The core issue I've been mulling over is how to efficiently back up my computer's hard drive to a remotely-attached hard drive. Given unlimited bandwidth or a reasonably small file size, it's trivial to just copy everything over everything else once a week. But when we're talking about close to 500GiB of data it becomes less so. Naive folder synchronisation software might just look at file modification dates and filenames when making a comparison between a local and a remote directory. What about a file which was renamed? If that file was a 700MiB movie, or a directory containing 15GiB of Alias, I don't particularly want to have to upload all of that again just because the software was too stupid to spot it. Likewise duplicated data. Sure, it's possible to take MD5 hashes of data to perform swifter content comparisons, but doing that requires my computer to read every last bit of that file, and since we've established that the total size of the file is 15GiB, that doesn't actually save me any time, because all of that data has to be sent back to my computer for the hash to be calculated. And what about a huge file which was only modified in a small part? A completely different hash. What simple digest algorithms are there? Is it possible to make a piece of storage calculate these itself? What would be the ideal size of file to "chunk up" into hashes? Even knowing these, how do you 1) take the current, live filesystem and 2) the remote, out-of-date filesystem and turn that into the shortest possible sequence of file operations which would bring the remote filesystem up to date, including simple binary difference edits and file renaming? Adding in a cost for retrieving information about the remote files makes this much more complex.

I'm putting together a spider of sorts which can monitor a web site for changes. I want it to take an initial snapshot of the site, store this in a database, and then maybe a year later take a second snapshot. I want it to be able to figure out exactly how the site was restructured during that time. What links changed their targets? Which pages are new, which disappeared, how has the navigation changed, how has the content?

I'm always working on the content management system that makes up this website. At the moment I'm trying to wrap my head around the model-view-controller design pattern and figure out 1) how, exactly, it differs from what I'm already doing and 2) how to make what I'm already doing fit the pattern if it doesn't. As part of this I'm investigating ways to read data out of, and commit back into, the database, particularly when I edit pages. I don't want to have to write the entire database row back into the database every time I change the slightest thing. Okay, this problem is trivially easy compared to the others, but bear with me.

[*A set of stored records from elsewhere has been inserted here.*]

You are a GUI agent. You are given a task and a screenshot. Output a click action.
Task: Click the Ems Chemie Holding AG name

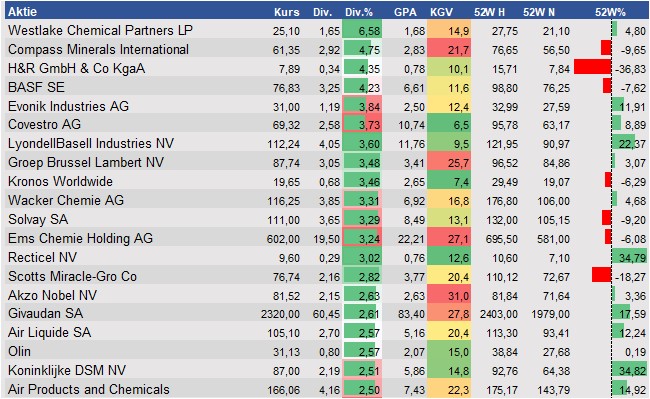80,238
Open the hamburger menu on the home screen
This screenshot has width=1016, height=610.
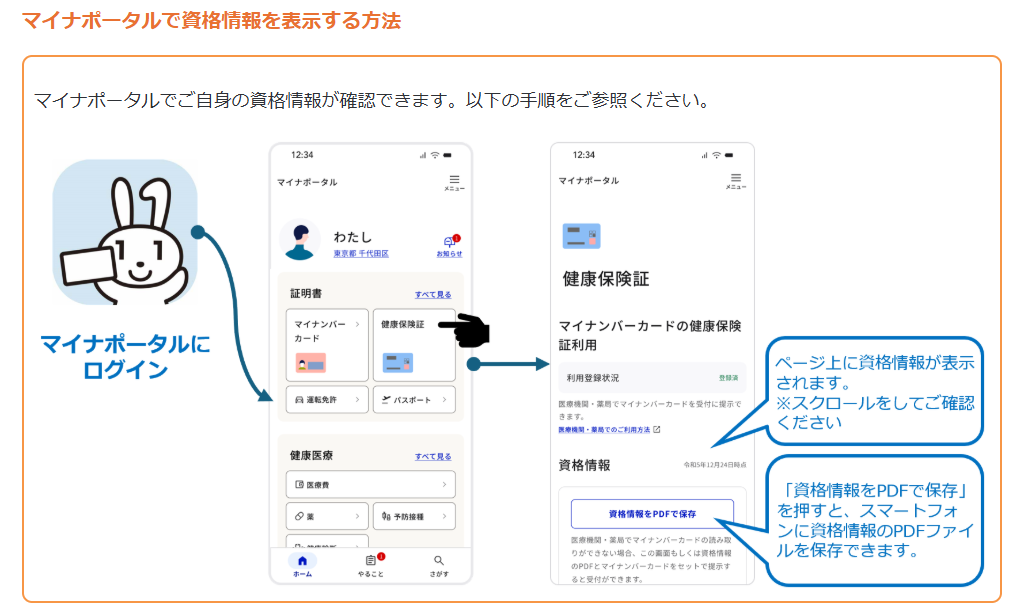point(454,181)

At work I routinely have to analyse test output from a grand total test suite numbering in the millions, which exercise thousands of distinct components making up the Bus software in dozens of distinct hardware/operating system environments. I have to take the vast swathes of passes and failures and make sense out of them. I have to find the common features which might have given rise to multiple simultaneous regressions. Were all these tests relating to SQL Server 2008? Were all those tests invoking TCP/IP calls? Did these other ones involve character encoding problems, or line-ending issues, or a specific machine whose hard drive has crashed its cog and needs junking? What new code has gone in? What parts of the product does that code affect? I want to start from a network of 100% passes, and figure out the simplest set of explanations which give rise to all of my observed failures. I want to automate this process.

I'm educating myself on formal language theory. I'm learning about taking an empty string (well, a starting character S) and applying a finite collection of operations to turn it into a terminal string.

I'm taking a structure A, and another structure B, and a set of costed mutator functions F, and trying to figure out the simplest, best, fastest or cheapest way to apply those functions to turn A into B.

Everywhere I look.

In everything I do in life.

I don't know if this is just my mighty brain's stupendous innate powers of pattern recognition on the blink, or whether there's deeper meaning here. I do know that these problems are all wildly different and that the variation in F particularly is what makes each of these tasks trivial or monumental, but I don't know how similar all the Fs are or how much of this much greater meta-problem has already been solved. This could be a fertile ground for research. Or, it may be old hat. Or, the metaphor may be too loose to be useful.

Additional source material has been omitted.